--- Lista de tarefas ---
A) No texto sobre as 24 horas, troque "Brasil" por "Portugal" e reproduza o trecho. Comece na parte que tem "Quantas vezes você" e pare depois de "fosse um recurso?".
B) Responda com base no texto sobre as 24 horas:
(i) Que ideais a noção de que todos temos o mesmo tempo costuma justificar?
(ii) Em que país o texto situa os contextos desiguais que menciona?
(iii) Como o texto descreve a forma de medir o tempo pelo relógio?
C) Dê sequência ao texto sobre as 24 horas a partir da última frase apresentada.

--- Trecho fornecido ---
╔══
Quantas vezes você já ouviu por aí (ou até reproduziu) a sentença "todo mundo tem as mesmas 24 horas. Basta se organizar para dar conta"?

A noção de que todos(as) temos disponível o mesmo tempo costuma ser mobilizada para justificar ideais de produtividade e competição ou comparação entre as capacidades de realização e execução de tarefas em uma mesma unidade de tempo. Em geral, carrega consigo a certeza de que bastaria gerirmos melhor o nosso tempo para darmos conta de tudo.

Mas será que essa frase carrega, de fato, alguma verdade?

Em contextos desiguais como os que vivenciamos no Brasil, é preciso ponderar este pensamento se não quisermos reproduzir violências estruturais.

É fato que o relógio marca 24 horas para todas as pessoas. Mas você parou para pensar que esta forma de medir o tempo é uma tentativa de controlá-lo e de gerenciá-lo como se ele fosse um recurso?
╚══
--- Registros extraídos ---
╔══
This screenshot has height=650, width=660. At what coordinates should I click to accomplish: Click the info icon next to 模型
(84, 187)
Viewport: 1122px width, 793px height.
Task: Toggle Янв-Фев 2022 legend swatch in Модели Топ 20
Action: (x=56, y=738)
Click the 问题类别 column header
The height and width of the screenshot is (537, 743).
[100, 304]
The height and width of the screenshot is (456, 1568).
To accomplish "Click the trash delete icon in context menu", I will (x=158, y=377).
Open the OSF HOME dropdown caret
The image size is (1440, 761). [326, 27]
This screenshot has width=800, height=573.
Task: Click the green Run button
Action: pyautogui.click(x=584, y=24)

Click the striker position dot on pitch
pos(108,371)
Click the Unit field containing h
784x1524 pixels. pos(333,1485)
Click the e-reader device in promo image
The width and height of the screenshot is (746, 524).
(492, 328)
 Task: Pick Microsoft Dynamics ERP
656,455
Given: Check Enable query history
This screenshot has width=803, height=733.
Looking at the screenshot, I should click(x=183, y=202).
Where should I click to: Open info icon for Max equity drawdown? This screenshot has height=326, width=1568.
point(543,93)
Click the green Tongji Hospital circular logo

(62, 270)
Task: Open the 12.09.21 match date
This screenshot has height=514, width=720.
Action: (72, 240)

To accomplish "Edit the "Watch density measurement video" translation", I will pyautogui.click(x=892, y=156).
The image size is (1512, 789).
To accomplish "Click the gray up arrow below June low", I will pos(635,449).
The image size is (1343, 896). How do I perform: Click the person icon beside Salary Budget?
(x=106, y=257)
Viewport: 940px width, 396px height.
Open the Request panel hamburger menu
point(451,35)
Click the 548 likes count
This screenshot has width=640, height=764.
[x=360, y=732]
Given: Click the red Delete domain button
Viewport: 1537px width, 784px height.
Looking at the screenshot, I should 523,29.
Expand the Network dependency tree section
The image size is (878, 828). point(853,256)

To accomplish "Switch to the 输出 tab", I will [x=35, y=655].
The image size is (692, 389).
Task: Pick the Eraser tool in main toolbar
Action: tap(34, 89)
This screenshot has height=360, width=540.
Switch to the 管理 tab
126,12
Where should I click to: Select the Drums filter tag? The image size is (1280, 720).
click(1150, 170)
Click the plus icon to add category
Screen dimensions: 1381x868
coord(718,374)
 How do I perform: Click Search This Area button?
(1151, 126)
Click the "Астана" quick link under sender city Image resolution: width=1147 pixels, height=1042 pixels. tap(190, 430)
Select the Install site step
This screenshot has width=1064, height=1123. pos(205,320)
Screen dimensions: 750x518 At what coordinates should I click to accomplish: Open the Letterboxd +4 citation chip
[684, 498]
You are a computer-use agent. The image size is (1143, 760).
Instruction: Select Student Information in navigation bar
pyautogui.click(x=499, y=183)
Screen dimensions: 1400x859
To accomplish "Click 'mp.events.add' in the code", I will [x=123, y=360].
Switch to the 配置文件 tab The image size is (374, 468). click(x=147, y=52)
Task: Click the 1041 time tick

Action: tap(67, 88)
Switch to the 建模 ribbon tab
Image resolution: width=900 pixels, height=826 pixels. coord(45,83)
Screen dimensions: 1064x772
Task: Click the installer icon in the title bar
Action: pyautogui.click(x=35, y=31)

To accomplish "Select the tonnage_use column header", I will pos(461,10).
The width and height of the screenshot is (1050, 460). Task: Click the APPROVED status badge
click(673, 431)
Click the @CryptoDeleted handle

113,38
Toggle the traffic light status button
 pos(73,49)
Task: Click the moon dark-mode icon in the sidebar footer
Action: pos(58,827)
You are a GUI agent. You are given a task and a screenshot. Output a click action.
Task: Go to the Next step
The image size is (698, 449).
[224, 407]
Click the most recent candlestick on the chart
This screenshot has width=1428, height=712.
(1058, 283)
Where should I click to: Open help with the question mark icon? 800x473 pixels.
╚══
--- Resultados das tarefas ---
A)
Quantas vezes você já ouviu por aí (ou até reproduziu) a sentença "todo mundo tem as mesmas 24 horas. Basta se organizar para dar conta"?

A noção de que todos(as) temos disponível o mesmo tempo costuma ser mobilizada para justificar ideais de produtividade e competição ou comparação entre as capacidades de realização e execução de tarefas em uma mesma unidade de tempo. Em geral, carrega consigo a certeza de que bastaria gerirmos melhor o nosso tempo para darmos conta de tudo.

Mas será que essa frase carrega, de fato, alguma verdade?

Em contextos desiguais como os que vivenciamos no Portugal, é preciso ponderar este pensamento se não quisermos reproduzir violências estruturais.

É fato que o relógio marca 24 horas para todas as pessoas. Mas você parou para pensar que esta forma de medir o tempo é uma tentativa de controlá-lo e de gerenciá-lo como se ele fosse um recurso?

B)
(i) Ideais de produtividade e competição, ou de comparação entre as capacidades de realização e execução de tarefas em uma mesma unidade de tempo.
(ii) No Brasil.
(iii) Como uma tentativa de controlar e gerenciar o tempo como se ele fosse um recurso.

C)
Nós contamos o tempo deste modo, porque o tempo ocidental é um tempo colonizado em função da necessidade de servir à cultura da produtividade e do consumo.

Mas existem outras formas de experimentar o tempo. Para povos tradicionais, indígenas e africanos, por exemplo, o tempo pode ser cíclico, circular e espiralar; e não aponta somente para a frente, como uma flecha em direção ao progresso, como provoca o ambientalista e filósofo brasileiro Ailton Krenak.

Esta ideia de tempo entendido como recurso e portanto mensurável, gerenciável e controlável está a serviço de um determinado projeto de sociedade. E, ainda assim, vale a ponderação: o que acontece nessas 24 horas é radicalmente diferente, dependendo de onde se nasce, de quem se é, do trabalho que se realiza, das condições de vida, do acúmulo de responsabilidades, da presença (ou ausência) de uma rede de apoio e de uma série de desigualdades estruturais.

Vou dar um exemplo que costumo dar de forma bem caricata, para ilustrar este argumento. A mãe solo que precisa garantir o sustento da casa, o cuidado com os filhos e a administração da vida cotidiana não vive as mesmas 24 horas que um executivo com tempo para delegar tarefas e com suporte para atividades básicas.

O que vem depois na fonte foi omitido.